How to complete this task:
Would you return the lines from the one that contains "The height and width of the screenshot is (427, 627)." to the last line of the entries below, exactly and with nothing added?

::::::::::

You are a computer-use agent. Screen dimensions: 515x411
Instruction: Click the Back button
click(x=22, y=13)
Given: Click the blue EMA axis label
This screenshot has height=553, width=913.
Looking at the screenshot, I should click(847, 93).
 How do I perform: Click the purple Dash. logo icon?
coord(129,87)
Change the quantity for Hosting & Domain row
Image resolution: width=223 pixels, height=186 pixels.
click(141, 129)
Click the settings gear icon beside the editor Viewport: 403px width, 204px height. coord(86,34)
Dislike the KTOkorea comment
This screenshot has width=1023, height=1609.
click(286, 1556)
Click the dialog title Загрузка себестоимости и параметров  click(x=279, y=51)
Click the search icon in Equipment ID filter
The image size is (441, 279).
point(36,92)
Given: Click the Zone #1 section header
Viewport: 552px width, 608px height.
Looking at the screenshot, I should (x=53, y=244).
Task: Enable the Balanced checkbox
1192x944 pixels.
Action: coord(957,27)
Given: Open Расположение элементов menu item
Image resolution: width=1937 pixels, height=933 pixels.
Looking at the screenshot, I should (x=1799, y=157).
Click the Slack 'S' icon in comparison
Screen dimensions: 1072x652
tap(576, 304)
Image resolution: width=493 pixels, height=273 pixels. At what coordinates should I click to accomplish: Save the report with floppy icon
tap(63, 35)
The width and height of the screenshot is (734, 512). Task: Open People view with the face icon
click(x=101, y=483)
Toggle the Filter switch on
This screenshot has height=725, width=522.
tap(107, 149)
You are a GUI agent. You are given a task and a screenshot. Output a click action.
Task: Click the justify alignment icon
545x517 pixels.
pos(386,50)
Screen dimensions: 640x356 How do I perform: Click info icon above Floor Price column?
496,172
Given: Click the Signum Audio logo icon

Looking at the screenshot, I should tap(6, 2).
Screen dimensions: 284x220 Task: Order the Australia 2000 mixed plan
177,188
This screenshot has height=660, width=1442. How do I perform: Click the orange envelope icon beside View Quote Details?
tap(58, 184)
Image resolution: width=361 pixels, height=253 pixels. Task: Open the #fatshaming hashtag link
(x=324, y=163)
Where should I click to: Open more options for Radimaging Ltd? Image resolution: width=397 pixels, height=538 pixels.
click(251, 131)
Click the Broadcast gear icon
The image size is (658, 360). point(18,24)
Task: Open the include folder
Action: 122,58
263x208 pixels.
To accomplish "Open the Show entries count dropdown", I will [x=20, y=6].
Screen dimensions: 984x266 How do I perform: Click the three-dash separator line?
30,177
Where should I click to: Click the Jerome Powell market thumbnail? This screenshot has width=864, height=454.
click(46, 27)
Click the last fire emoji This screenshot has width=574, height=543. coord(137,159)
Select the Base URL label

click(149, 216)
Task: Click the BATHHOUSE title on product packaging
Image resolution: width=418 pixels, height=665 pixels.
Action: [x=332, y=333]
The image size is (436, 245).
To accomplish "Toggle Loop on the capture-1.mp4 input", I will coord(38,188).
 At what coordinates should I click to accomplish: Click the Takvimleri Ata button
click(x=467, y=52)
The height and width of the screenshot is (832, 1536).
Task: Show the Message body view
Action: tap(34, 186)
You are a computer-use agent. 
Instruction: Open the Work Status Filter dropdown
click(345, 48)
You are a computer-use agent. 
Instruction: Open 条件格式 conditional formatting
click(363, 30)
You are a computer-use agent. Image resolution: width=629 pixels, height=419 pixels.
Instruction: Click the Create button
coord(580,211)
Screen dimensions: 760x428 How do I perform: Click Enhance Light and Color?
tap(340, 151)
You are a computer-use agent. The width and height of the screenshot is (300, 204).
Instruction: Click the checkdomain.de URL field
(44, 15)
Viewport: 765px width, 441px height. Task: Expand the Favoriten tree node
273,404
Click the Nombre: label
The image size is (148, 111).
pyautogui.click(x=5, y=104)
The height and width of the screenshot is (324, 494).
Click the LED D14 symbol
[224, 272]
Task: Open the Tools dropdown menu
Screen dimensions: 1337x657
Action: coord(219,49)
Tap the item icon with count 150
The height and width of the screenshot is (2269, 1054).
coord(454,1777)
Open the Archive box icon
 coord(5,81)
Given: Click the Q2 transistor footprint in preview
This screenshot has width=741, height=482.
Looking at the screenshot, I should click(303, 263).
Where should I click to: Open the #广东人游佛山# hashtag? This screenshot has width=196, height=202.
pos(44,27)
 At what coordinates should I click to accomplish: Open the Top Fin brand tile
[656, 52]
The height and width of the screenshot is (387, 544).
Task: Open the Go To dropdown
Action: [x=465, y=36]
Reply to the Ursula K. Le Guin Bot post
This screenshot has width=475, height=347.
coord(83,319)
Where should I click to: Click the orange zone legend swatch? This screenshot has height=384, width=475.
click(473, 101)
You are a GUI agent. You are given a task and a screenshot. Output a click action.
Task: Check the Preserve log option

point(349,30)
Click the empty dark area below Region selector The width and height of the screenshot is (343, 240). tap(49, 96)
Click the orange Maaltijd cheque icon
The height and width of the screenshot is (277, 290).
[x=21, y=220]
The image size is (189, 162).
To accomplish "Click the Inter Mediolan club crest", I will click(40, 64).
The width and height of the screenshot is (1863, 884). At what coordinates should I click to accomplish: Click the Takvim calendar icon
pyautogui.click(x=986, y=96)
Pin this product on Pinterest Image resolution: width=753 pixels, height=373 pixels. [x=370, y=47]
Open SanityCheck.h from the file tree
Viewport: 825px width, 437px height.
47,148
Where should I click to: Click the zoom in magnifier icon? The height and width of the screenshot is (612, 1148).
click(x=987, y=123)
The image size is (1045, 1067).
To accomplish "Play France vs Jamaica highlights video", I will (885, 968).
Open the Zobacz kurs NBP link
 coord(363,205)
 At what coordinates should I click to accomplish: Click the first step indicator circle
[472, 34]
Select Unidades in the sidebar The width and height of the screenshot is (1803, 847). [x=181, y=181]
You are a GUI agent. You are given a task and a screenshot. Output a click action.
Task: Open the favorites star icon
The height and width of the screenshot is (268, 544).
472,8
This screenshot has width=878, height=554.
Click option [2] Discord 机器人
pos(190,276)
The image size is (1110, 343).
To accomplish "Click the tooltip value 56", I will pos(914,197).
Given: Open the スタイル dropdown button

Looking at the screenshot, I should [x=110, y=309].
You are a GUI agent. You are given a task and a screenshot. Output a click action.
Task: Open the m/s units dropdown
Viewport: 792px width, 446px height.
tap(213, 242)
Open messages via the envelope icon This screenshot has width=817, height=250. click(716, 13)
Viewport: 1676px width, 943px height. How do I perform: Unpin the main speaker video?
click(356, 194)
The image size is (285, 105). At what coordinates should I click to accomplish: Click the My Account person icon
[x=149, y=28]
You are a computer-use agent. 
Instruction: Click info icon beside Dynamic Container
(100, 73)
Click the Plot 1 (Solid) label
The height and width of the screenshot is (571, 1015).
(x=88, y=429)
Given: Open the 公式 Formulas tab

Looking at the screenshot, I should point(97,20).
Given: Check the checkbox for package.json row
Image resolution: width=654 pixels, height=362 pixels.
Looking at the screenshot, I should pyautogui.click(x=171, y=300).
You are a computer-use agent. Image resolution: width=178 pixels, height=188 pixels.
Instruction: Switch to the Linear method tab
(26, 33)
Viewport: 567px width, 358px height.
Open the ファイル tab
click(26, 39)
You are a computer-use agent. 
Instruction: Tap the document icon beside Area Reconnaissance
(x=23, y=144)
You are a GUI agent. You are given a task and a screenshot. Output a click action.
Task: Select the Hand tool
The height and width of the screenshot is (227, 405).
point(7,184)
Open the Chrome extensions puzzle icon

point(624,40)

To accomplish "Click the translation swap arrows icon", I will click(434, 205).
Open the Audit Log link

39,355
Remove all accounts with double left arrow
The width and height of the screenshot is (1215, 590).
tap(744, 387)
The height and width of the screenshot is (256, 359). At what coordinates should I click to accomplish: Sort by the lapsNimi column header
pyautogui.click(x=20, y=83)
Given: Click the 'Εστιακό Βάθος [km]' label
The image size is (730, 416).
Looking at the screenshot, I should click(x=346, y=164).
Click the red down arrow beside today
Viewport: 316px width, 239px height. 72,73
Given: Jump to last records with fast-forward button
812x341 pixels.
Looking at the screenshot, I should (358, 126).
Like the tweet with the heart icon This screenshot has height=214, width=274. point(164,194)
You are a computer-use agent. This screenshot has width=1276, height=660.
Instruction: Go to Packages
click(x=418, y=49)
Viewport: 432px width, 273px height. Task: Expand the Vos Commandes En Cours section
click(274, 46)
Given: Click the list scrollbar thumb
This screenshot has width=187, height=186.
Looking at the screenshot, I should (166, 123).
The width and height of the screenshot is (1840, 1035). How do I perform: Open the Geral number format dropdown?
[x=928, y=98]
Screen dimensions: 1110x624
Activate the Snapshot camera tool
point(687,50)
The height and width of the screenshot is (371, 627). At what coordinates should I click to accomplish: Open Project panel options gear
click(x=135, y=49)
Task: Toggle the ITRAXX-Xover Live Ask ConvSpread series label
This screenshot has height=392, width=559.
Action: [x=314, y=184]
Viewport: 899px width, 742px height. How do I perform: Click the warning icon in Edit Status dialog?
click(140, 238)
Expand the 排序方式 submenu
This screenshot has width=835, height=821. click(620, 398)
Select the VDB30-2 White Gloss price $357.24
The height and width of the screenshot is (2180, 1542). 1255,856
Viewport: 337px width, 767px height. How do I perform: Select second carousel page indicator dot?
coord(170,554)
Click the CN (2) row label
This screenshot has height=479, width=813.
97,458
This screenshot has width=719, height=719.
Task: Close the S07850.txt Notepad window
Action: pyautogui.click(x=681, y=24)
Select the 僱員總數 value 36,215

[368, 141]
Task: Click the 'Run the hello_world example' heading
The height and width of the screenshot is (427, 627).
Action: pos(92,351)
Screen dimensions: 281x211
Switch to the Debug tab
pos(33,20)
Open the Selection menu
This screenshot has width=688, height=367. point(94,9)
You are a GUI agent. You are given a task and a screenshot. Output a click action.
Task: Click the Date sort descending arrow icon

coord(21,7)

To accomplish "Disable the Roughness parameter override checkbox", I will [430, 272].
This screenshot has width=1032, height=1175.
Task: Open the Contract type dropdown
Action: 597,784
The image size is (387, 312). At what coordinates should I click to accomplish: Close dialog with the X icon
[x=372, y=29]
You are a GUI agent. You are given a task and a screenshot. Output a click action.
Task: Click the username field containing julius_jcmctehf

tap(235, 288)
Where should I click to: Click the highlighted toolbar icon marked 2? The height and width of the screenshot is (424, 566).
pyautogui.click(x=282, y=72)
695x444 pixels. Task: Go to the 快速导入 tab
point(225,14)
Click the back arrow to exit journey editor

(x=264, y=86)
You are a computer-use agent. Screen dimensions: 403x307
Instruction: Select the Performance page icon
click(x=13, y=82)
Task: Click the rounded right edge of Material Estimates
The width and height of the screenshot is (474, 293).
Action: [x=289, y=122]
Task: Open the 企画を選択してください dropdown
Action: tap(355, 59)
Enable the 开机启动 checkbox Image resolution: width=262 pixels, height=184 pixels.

::::::::::

Response box:
The height and width of the screenshot is (427, 627).
Action: pos(92,351)
Screen dimensions: 281x211
Switch to the Debug tab
pos(33,20)
Open the Selection menu
This screenshot has width=688, height=367. point(94,9)
You are a GUI agent. You are given a task and a screenshot. Output a click action.
Task: Click the Date sort descending arrow icon

coord(21,7)

To accomplish "Disable the Roughness parameter override checkbox", I will [430, 272].
This screenshot has width=1032, height=1175.
Task: Open the Contract type dropdown
Action: 597,784
The image size is (387, 312). At what coordinates should I click to accomplish: Close dialog with the X icon
[x=372, y=29]
You are a GUI agent. You are given a task and a screenshot. Output a click action.
Task: Click the username field containing julius_jcmctehf

tap(235, 288)
Where should I click to: Click the highlighted toolbar icon marked 2? The height and width of the screenshot is (424, 566).
pyautogui.click(x=282, y=72)
695x444 pixels. Task: Go to the 快速导入 tab
point(225,14)
Click the back arrow to exit journey editor

(x=264, y=86)
You are a computer-use agent. Screen dimensions: 403x307
Instruction: Select the Performance page icon
click(x=13, y=82)
Task: Click the rounded right edge of Material Estimates
The width and height of the screenshot is (474, 293).
Action: [x=289, y=122]
Task: Open the 企画を選択してください dropdown
Action: tap(355, 59)
Enable the 开机启动 checkbox Image resolution: width=262 pixels, height=184 pixels.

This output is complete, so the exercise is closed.